At the Mt. Washington Tavern, a collaboration with Living Canopies, a College Park-based company that uses plants to create umbrellas and other shade structures, resulted in a living pergola located in the upstairs Sky Bar.

Living Canopies attached window boxes to an existing pergola, planted mandevilla, a vibrant flowering plant, and incorporated a solar-powered watering system, so the structure is low maintenance.

“It’s really pretty,” said Rob Frisch, co-owner of the Mt. Washington Tavern, who believes al fresco dining has gained popularity every year. “All you see are big green leaves and the fluted flowers. It keeps it cooler out there and is really unique and neat.”

“The plants themselves, because they’re using water, help cool the space,” explained Dr. David Tilley, an associate professor of ecological engineering at the University of Maryland and co-owner of Living Canopies. “They block sunlight and also take heat from the sun and turn that into a water vapor that removes heat from the space.”

At Petit Louis in Columbia and Cinghiale in Harbor East, the outdoor spaces – both with water views – are surrounded with greenery in planter boxes inspired by co-owner Tony Foreman’s time in Paris.

“When you’re in the 8th Arrondissement on the Boulevard Montagne, planters are one after another after another in front of restaurants,” he said. “They do a great job of making it feel exclusive and lovely.”

When Foreman learned that the restaurant would need to cordon off the space to legally serve alcohol outside at Petit Louis, he shared photos he’d taken of those Paris restaurants with a local builder, who created the planters. They were installed at Petit Louis in 2015; this year, Cinghiale’s patio has been updated with a similar look.

At both restaurants, the planters do more than create boundaries; they also provide ingredients. “They serve as a kitchen garden, too,” said Foreman. “It’s almost all herbs and edible flowers that populate the boxes.”

Outside the city, where space is more abundant, restaurant owners have more opportunity to get creative with outdoor areas.

Bruce Bodie, co-owner of Tark’s Grill in Green Spring Station and City Cafe in Mount Vernon, notes that while both restaurants have outdoor dining, the experience is quite different.

At City Cafe, Bodie says the six outdoor tables, located on the shady sidewalk outside the restaurant, are consistently hot commodities.

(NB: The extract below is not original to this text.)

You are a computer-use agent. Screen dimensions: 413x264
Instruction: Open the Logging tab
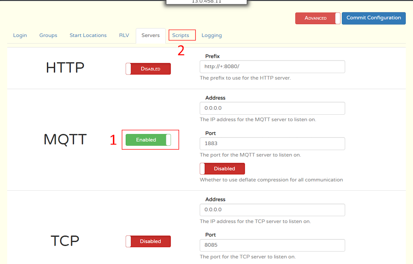211,35
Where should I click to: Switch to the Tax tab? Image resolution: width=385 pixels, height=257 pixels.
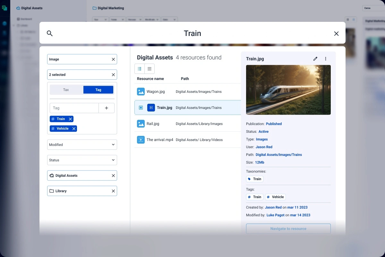[x=66, y=90]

At Tark’s in Baltimore County, the outdoor space is in the courtyard at Green Spring Station, which is quiet and secluded; it’s a completely different vibe from City Cafe.

Tark’s courtyard dining and bar area is bordered by a water feature that has a fire element. This spring, the courtyard was also upgraded with new furniture and the addition of a pergola including a retractable canvas roof.

“With a remote control you can close the entire canvas roof and have the patio under shade,” Bodie said. “If it rains, we can deploy clear side panels and create a room. It’s got infrared heaters that can heat in cooler weather, too.”

At some restaurants, a patio gives the restaurant an opportunity to try something different.

At The Turn House in Columbia, the casual outdoor space provides a completely different dining experience than the more upscale inside.

The outdoor patio, which opened for the first time on Father’s Day, includes picnic tables and a fire pit, plus games like cornhole and an oversized Jenga set.

Chef and owner Thomas Zippelli plans to set up a grill each weekend and partner with breweries to host outdoor parties through the summer and fall. He sees the outdoor space as a good opportunity to cater to the golf crowd; The Turn House is located on the Hobbits Glen golf course.

Regardless of the level of formality, restaurateurs say people enjoy themselves when they’re dining outside.

“It tends to be a little more leisurely,” said Hirsch, of Cosima. “If the weather’s beautiful, they tend to hang out and enjoy the environment. We spend so much of our lives indoors, so the opportunity to be outside is great.”

Zurbruegg, the Gunther customer, agreed. “It’s just sort of a reminder that today is a good day,” he said.